Video compression has always been a popular research area, where many traditional and deep video compression methods have been proposed. These methods typically rely on signal prediction theory to enhance compression performance by designing high efficient intra and inter prediction strategies and compressing video frames one by one. In this paper, we propose a novel model-based video compression (MVC) framework that regards scenes as the fundamental units for video sequences. Our proposed MVC directly models the intensity variation of the entire video sequence in one scene, seeking non-redundant representations instead of reducing redundancy through spatio-temporal predictions. To achieve this, we employ implicit neural representation (INR) as our basic modeling architecture. To improve the efficiency of video modeling, we first propose context-related spatial positional embedding (CRSPE) and frequency domain supervision (FDS) in spatial context enhancement. For temporal correlation capturing, we design the scene flow constrain mechanism (SFCM) and temporal contrastive loss (TCL). Extensive experimental results demonstrate that our method achieves up to a 20\% bitrate reduction compared to the latest video coding standard H.266 and is more efficient in decoding than existing video coding strategies.

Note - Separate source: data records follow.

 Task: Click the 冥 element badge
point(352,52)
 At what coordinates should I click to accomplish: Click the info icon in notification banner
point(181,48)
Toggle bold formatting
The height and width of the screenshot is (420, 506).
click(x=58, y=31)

翻译：视频压缩一直是热门研究领域，已有众多传统和深度视频压缩方法被提出。这些方法通常依赖信号预测理论，通过设计高效的帧内和帧间预测策略，并逐帧压缩视频来提升压缩性能。本文提出一种新颖的基于模型的视频压缩（MVC）框架，将场景视为视频序列的基本单元。我们提出的MVC直接对单一场景中整个视频序列的强度变化进行建模，寻求非冗余表示，而非通过时空预测减少冗余。为此，我们采用隐式神经表示（INR）作为基本建模架构。为提升视频建模效率，我们首先在空间上下文增强中提出上下文相关空间位置嵌入（CRSPE）和频域监督（FDS）。在时间相关性捕获方面，我们设计了场景流约束机制（SFCM）和时序对比损失（TCL）。大量实验结果表明，与最新视频编码标准H.266相比，我们的方法可实现高达20%的码率降低，且在解码效率上优于现有视频编码策略。